Faktor Penyebab Perdagangan Orang di Thailand
              Banyak faktor-faktor penyebab bagi terjadinya perdagangan orang di Thailand. Antara lain karena adanya kemakmuran relatif di sekitar wilayah Mekong Sub-Region. Faktor lain disebabkan karena kemiskinan, kurangnya lowongan pekerjaan, kurangnya pendidikan, dan juga adanya keluarga yang berantakan. Mata rantai antara kemiskinan, prostitusi dan perdagangan perempuan memang rumit. Namun pada umumnya, seperti negara-negara berkembang di Thailand, kemiskinan bukan lagi hal utama dalam mengantarkan perempuan muda menjadi seorang pelacur. Di utara Thailand, prostitusi merupakan pilihan karir bagi banyak gadis muda. Pada tahun 1990, ada studi yang bertujuan untuk menentukan alasan apa sebabnya keluarga Thailand mendesak anak-anak gadisnya agar menjadi pelacur. Kesimpulannya adalah bahwa 60% dari keluarga yang mengirimkan anak-anak gadisnya ke rumah bordil tidak dipaksa untuk berbuat demikian karena kemiskinan yang menahun. Bahkan mereka termotivasi oleh hasrat untuk memiliki barang-barang mewah.[12]

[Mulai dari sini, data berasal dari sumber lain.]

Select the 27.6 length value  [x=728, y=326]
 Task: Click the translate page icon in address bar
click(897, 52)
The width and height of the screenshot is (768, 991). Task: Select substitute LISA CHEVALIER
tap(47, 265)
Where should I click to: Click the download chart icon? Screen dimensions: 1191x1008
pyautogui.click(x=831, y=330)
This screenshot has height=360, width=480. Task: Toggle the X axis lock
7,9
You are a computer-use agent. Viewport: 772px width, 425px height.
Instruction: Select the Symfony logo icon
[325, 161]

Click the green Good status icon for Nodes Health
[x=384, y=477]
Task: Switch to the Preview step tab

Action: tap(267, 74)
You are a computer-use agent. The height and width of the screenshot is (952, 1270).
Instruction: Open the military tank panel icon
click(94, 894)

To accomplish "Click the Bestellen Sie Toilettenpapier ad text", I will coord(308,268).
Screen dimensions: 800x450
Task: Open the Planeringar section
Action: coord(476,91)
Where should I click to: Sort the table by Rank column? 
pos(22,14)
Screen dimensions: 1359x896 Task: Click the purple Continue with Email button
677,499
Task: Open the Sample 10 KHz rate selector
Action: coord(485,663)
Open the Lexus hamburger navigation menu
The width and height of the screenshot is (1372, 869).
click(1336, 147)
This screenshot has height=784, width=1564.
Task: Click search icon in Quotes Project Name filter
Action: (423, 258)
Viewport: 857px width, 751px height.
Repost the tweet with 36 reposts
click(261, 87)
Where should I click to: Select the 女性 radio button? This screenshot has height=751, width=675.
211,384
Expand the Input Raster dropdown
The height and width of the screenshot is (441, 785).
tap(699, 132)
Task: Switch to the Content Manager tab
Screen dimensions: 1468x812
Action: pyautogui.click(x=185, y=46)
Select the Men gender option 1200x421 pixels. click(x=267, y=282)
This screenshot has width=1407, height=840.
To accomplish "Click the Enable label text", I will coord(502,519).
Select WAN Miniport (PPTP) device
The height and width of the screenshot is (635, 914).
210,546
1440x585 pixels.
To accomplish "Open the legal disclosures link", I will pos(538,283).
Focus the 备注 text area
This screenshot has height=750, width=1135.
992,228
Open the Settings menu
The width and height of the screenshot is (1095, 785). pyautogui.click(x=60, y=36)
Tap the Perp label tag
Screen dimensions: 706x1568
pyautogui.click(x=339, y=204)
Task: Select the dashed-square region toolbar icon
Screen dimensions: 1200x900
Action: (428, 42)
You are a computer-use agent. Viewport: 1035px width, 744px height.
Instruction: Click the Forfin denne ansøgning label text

              Kadang kontes kecantikan dapat menjadi metode dan kerapkali dipraktikkan guna menjaring gadis-gadis cantik. Pemenang akan menerima uang tunai, dan fotonya akan terpampang dalam berita, dan ia juga akan menerima tiket ke dunia prostitusi. Sejumlah perantara yang sudah maju akan memikirkan taktik yang baik untuk meningkatkan pangsa pasarnya, lalu mengirimkan foto-foto itu untuk disetujui oleh rumah bordil. Mereka juga akan diiklankan di internet guna menarik pelanggan yang potensial, terutama para wisatawan seks. Dalam hal ini, Thailand merintis cara ini untuk mengupayakan agar seks komersial menjadi industri terdepan, yang profesional dan berteknologi canggih yang sesuai bagi abad ke-21 sekarang ini.[13]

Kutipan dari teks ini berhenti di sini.